Coronavirus
Quitting smoking could help you avoid COVID
Doctors have warned for decades that smoking can be hazardous to your health.
Now, they have another argument on their side–smoking, or vaping, could make you a greater target for COVID-19.
Dr. Taylor Hays works in the Nicotine Dependence Center at Mayo Clinic in Rochester. Hays says anyone who’s serious about quitting smoking has to find ways to change the routines associated with tobacco use, such as avoiding smoking if it’s part of your wake-up routine.
Hays says studies show that smoking disrupts the hairs inside the lungs that can move mucus out of your system, which could allow the COVID virus to settle in the lungs and spread.

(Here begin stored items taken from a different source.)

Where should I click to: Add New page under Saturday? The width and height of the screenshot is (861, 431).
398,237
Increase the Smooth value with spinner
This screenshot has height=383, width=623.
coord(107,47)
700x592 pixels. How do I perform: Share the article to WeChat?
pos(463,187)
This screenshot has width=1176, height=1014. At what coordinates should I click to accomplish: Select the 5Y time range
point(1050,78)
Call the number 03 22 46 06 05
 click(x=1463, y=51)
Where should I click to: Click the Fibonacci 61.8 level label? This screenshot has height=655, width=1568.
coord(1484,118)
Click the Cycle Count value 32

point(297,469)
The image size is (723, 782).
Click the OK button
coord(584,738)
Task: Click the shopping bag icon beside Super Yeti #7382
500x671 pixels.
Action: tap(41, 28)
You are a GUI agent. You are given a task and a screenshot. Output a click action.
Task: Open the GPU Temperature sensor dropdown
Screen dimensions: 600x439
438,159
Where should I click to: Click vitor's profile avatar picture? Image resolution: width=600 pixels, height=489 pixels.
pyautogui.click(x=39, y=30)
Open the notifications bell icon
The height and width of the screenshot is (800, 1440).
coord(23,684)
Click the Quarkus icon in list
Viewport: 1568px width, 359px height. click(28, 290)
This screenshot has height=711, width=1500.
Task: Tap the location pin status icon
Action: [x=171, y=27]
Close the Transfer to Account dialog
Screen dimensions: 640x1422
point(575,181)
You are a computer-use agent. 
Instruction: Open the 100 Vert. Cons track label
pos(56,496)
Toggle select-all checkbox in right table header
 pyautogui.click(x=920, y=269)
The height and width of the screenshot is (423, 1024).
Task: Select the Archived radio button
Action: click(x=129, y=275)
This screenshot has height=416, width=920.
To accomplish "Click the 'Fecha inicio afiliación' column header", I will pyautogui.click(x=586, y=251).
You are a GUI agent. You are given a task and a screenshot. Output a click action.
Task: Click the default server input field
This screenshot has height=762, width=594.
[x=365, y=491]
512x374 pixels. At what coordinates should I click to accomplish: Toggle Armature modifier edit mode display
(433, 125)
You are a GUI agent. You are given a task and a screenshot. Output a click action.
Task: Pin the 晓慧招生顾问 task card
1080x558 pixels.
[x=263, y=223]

A pulmonology nurse at Mayo in La Crosse, Jenny Prinsen, says a study in California showed that vaping and smoking sharply increase the risk of becoming ill from COVID.
Prinsen says many people smoke in response to stress, and she argues that going for a cigarette should not be your first reaction in a stressful situation.
Early in the pandemic, there was speculation that smoking could protect people from COVID, but Hays doesn’t buy that.
“I told a friend of mine, if it turns out at the end of the day that cigarette smoking…is a protective device against COVID-19 infection or severe disease, I’ll eat my hat,” said Hays.